Following the same strategy with Universal Display (OLED) shares

Much like USAT shares, the position in Disruptive Technologies company Universal Display (USAT) has also been on a tear this past year, soaring roughly 280% over the last 12 months compared to more than 27% for the Nasdaq Composite Index and 19% for the S&P 500. Again, while we know the ramp in organic light emitting diode display demand will continue in coming quarters, as investors we need to remain prudent.

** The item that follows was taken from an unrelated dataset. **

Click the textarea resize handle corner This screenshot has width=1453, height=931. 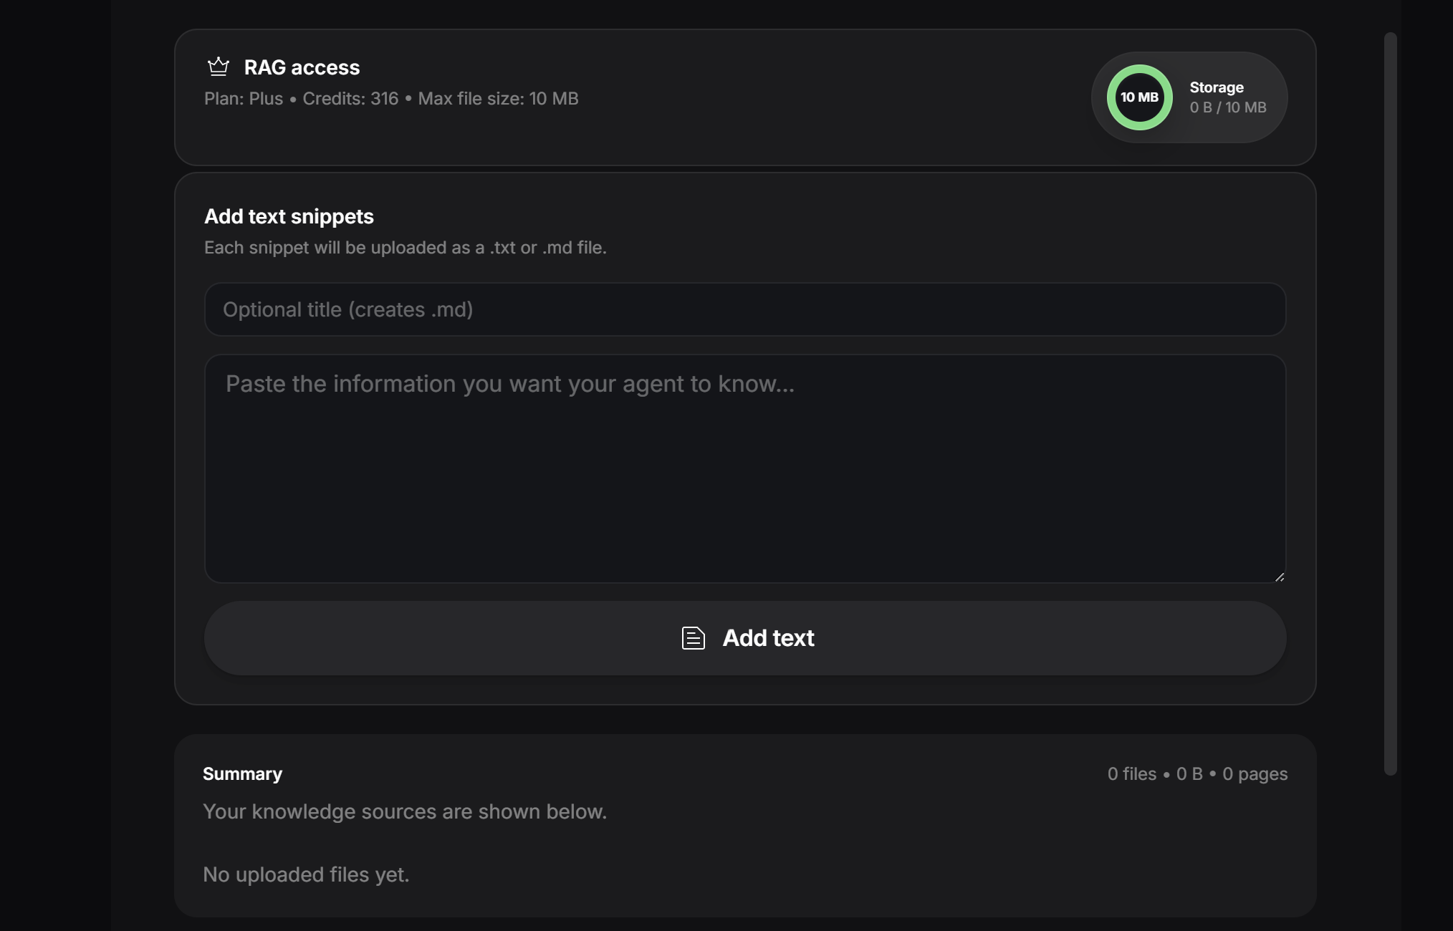point(1280,577)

Therefore, we are employing a similar strategy with OLED shares that we did with USAT shares – we will sell one-third of the position and book a hefty win, while keeping the balance in play to capture additional upside in the coming quarters. We will also boost the positions stop loss to $125 from $100, which will lock in a profit of 135% on the remaining shares.

  • Similar to the USAT trade, we are selling one-third of the Universal Display (OLED) position, which books a gain of roughly 240% from our October 2016 buy-in.
  • We are boosting our stop loss on the remaining OLED shares to $125 from $100.

 

 

Cleaning up the Select List and optimizing year-end capital gains

It’s not lost on us those two trades will deliver some meaningful short and long-term gains. While we’re fans, big fans in fact, of such gains, we’re also fans of minimizing capital gains. As such we’re going to further clean up the Tematica Investing Select List by offsetting those gains with losses as we make the following trades:

  • We are exiting our position in Nuance Communications (NUAN), which is down 8% since it was added to the Tematica Investing Select List in January of this year.
  • We’re also exiting ProShares Short S&P 500 ETF (SH) shares, which are down 27% over the last 20 plus months.

 

Booking losses are never fun, but in this case, it does serve to soften the 2017 tax bill. Not a bad thing at all, especially since it adds back, even more, capital back to the war chest. Given our positions in Amazon (AMZN), Apple (AAPL) and Alphabet (GOOGL), we have ample exposure to voice technology and interfaces that are part of our Disruptive Technology investing theme. And while we are shedding the inverse ETF position, given our concerns with the other overall market that appears to be stalling amid tax reform, we’ll examine other hedging strategies to utilize when the time is right.

 

 

 

Boosting OLED and AMAT price targets after AMAT’s latest beat and raise quarter

Boosting OLED and AMAT price targets after AMAT’s latest beat and raise quarter

 

KEY POINTS FROM THIS ALERT:

  • Last night Applied Materials (AMAT) delivered another beat and raised its quarterly outlook due to strength across the board in its semi-cap and display equipment businesses.
  • Based on the strength of Applied’s chips and display business, we are once again boosting our price target on AMAT shares, this time to $70 from $65. We continue to rate AMAT shares a Buy at current levels.
  • We are also boosting our Universal Display (OLED) price target to $225 from $200, which keeps our Buy rating intact.

 

After the market close, Applied Materials (AMAT) reported stronger than expected October quarter EPS and raised its outlook for the current quarter relative to consensus expectations. Powering that boosted outlook is the company’s backlog, which now spans $6.03 billion, up 32% year over year, with increases in semiconductor systems, display, and other businesses. Reviewing the company’s results and its drivers — which include the rising demand for chips as our Connected Society and Disruptive Technologies investing themes continue to expand as well as robust demand for organic light emitting diodes displays — we are boosting our price target on AMAT shares to $70 from $65.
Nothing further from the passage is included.